Kur'an-ı Kerim ve Türkçe Meali Sayfa 176
196. Doğrusu benim koruyucum ve yardımcım bu kitabı indiren Allah'tır. Çünkü O'dur, dürüst ve erdemli olanların koruyucusu ve yardımcısı.
197. Sizin O'ndan başka yalvarıp yakardıklarınız, ne size ne de kendilerine yardım edebilirler.
198. Onları hidayete çağırsanız işitmezler. Onların sana baktıklarını sanırsın, oysa onlar görmezler.
199. Ey peygamber! Sen affetme yolunu tut, iyilik ve güzel davranışla emret, cahillerden yüz çevir.
200. Ve eğer şeytandan güç alan bir kışkırtma seni dürterse, hemen Allah'a sığın. Çünkü O herşeyi işiten ve herşeyi tam bilendir.
201. Yollarını kitap ve Allah vasıtasıyla bulanlar var ya onlara şeytandan bir kışkırtma dokunduğunda, O'nu hatırlayıp akıllarını başlarına toplarlar da, olup biteni açık bir biçimde kavramaya başlarlar.
202. Kendi inançsız kardeşleri, onları sapıklığa sürüklemek isteseler bile. Sonra doğru olan neyse, onu yapmaktan geri kalmazlar.

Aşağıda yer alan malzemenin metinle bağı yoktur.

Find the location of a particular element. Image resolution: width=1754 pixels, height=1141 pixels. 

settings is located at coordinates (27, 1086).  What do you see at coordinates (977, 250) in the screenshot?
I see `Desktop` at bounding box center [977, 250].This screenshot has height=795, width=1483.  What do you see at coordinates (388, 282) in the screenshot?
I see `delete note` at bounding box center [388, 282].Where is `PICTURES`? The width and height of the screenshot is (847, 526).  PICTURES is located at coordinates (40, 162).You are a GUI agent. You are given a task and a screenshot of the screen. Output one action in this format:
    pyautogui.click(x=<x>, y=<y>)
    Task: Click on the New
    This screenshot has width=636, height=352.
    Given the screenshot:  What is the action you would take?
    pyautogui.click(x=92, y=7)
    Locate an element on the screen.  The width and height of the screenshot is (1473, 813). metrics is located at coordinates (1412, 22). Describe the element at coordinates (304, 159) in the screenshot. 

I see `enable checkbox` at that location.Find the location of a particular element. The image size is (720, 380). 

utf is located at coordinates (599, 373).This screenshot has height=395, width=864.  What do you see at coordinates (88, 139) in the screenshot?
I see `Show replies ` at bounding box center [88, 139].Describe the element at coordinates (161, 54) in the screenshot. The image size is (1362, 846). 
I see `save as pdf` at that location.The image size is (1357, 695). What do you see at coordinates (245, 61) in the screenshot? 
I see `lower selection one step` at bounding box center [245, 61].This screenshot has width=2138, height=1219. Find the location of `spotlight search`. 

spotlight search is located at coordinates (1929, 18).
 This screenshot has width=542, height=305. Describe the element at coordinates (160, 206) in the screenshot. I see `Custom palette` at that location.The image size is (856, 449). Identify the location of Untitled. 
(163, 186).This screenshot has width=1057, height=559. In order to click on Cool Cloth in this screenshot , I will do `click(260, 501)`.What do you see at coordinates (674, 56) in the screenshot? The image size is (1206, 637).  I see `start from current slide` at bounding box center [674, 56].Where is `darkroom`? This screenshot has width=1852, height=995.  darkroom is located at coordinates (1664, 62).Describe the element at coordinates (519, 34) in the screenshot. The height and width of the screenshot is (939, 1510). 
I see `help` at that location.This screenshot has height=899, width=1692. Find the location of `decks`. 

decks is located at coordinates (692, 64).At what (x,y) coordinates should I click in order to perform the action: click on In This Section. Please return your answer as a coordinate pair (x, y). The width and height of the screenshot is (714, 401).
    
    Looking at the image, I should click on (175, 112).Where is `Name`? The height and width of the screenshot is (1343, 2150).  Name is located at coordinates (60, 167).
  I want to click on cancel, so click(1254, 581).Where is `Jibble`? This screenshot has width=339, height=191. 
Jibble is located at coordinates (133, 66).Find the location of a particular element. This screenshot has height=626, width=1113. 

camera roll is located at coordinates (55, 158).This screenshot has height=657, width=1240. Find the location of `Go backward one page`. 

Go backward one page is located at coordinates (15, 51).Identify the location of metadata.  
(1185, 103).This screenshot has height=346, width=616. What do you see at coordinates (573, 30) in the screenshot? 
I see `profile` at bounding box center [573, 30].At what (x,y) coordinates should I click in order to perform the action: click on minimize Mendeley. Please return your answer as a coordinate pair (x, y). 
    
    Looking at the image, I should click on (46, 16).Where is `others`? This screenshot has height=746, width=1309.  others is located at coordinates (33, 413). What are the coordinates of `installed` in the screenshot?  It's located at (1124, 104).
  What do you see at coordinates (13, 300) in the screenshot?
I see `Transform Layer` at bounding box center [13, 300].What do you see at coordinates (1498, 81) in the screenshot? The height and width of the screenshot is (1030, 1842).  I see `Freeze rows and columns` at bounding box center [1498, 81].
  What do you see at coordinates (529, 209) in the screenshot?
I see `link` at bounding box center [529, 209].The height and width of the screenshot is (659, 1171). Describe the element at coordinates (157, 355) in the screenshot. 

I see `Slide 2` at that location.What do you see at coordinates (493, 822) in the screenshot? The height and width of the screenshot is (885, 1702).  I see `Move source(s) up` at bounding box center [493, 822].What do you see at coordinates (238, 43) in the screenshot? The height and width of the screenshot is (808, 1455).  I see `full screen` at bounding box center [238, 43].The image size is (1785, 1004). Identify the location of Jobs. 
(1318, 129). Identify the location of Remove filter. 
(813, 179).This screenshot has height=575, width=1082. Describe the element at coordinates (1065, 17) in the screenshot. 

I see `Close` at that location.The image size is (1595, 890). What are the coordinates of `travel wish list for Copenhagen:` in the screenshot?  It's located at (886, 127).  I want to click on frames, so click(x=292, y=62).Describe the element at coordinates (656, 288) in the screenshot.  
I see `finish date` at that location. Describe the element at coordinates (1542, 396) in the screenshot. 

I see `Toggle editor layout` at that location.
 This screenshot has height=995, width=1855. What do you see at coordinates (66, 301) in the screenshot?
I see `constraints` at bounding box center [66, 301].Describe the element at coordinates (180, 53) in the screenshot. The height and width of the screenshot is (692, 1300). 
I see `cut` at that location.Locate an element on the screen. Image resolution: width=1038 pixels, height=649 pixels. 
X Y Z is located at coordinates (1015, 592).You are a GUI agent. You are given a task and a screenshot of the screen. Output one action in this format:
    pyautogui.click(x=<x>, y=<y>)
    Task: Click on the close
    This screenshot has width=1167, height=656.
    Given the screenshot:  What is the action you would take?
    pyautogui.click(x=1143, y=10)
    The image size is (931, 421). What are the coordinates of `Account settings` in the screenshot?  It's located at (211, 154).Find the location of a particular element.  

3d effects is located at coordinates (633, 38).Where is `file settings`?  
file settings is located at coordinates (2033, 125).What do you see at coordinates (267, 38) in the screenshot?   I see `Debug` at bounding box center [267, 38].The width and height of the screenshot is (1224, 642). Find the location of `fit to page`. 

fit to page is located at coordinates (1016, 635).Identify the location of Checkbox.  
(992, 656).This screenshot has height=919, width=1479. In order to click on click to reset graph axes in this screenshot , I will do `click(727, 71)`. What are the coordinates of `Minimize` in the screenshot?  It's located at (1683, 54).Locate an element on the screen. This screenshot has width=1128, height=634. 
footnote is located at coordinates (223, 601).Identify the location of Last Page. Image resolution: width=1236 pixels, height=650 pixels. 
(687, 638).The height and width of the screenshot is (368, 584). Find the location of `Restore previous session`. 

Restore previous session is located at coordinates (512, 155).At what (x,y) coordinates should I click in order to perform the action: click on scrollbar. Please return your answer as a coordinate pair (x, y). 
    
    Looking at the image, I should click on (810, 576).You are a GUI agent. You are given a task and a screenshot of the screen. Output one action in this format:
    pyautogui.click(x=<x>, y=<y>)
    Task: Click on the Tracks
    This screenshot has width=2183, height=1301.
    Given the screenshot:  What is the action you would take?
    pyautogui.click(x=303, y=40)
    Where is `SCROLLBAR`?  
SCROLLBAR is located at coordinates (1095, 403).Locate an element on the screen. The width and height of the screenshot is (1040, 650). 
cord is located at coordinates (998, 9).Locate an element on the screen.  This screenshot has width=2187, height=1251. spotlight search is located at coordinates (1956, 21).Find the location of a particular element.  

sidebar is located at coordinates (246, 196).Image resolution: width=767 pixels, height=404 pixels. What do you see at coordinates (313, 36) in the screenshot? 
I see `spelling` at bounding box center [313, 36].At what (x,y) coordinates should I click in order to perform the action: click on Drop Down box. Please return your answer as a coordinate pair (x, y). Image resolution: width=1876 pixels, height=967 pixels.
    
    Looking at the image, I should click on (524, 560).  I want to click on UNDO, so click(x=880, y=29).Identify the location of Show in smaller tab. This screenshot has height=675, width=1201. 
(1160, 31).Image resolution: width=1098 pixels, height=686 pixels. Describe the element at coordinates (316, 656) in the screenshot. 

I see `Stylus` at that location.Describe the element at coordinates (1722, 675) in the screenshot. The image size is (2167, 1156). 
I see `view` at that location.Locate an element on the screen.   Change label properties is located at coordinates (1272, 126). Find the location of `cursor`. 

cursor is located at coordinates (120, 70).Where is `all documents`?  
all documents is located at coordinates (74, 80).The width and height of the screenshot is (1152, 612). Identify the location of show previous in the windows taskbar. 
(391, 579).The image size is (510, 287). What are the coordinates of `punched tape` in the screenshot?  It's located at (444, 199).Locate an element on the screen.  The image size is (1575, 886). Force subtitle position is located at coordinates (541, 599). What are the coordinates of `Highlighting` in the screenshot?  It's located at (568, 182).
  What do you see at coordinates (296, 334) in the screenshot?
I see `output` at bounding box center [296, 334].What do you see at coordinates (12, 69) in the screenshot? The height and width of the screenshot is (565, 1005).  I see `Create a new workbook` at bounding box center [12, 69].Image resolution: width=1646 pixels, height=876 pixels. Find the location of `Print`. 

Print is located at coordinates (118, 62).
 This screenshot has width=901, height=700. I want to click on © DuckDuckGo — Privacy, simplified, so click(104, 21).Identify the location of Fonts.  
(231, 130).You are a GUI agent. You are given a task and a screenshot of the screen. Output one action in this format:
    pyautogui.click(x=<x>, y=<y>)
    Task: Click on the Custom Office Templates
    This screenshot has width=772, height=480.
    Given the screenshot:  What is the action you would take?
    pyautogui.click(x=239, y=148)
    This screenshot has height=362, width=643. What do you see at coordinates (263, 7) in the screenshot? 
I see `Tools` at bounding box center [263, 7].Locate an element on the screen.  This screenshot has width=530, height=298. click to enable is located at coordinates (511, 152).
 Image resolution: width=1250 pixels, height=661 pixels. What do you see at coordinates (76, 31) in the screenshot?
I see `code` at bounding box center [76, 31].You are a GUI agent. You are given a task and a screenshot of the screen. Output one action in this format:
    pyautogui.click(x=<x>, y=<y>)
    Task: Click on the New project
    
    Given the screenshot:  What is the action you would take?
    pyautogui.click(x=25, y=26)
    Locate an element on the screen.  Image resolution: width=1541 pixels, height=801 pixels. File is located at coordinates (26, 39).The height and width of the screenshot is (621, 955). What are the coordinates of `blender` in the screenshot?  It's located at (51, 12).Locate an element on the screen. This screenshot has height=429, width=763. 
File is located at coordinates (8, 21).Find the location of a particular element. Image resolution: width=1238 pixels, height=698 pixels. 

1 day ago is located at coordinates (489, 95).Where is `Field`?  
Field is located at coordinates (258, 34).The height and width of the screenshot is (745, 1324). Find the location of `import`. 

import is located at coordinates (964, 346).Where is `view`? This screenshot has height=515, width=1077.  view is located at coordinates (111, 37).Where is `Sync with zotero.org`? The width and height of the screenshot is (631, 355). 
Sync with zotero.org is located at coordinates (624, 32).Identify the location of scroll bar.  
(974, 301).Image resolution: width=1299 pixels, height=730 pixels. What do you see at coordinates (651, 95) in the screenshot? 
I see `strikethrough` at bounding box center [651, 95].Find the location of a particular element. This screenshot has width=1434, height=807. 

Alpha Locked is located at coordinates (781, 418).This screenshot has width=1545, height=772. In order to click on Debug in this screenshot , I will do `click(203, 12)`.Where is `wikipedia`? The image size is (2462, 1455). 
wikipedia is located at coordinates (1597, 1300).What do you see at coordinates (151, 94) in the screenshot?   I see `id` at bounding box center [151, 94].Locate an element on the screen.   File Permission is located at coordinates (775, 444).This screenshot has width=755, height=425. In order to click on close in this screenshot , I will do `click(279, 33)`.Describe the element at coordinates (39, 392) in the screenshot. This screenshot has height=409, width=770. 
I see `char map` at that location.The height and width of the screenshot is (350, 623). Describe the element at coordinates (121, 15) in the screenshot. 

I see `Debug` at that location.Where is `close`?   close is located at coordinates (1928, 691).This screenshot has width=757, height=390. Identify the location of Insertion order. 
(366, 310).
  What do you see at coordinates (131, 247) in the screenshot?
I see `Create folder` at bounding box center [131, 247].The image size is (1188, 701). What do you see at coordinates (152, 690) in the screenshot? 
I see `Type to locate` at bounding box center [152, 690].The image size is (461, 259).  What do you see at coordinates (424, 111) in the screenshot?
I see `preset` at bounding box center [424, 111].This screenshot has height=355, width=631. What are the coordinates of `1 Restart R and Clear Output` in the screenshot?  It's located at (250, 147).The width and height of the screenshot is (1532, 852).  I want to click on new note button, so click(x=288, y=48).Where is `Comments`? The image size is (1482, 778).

203. Ve sen ey peygamber! Bir ayet getirmediğin veya bir mucize göstermediğin zaman. “Onu şurdan burdan toplayıp derleseydin ya” derler. De ki: “Ben sadece Rabbim tarafından bana vahyolunan her ne ise, ona uyarım. Bu vahiy, inanmak isteyen bir toplum için, Rabbinizin katından bahşedilmiş bir kavrama yöntemi, bir yol gösterici ve bir rahmettir.”
204. Bunun için Kur'ân okunduğu zaman, O'na kulak verin, sesinizi kesip dinleyin ki size rahmet edilsin.
205. Ve sen ey peygamber! Alçak gönüllülükle, korku ve duyarlılık içinde, sesini yükseltmeden, sabah akşam Rabbini an ve sakın umursamaz kimselerden olma.
206. Bil ki, Rabbine yakın olan melekler, O'na kulluk yapmaktan asla kibre kapılmazlar ve O'nun sınırsız yüceliğini övgüyle anar ve yalnızca O'nun önünde secde ederler.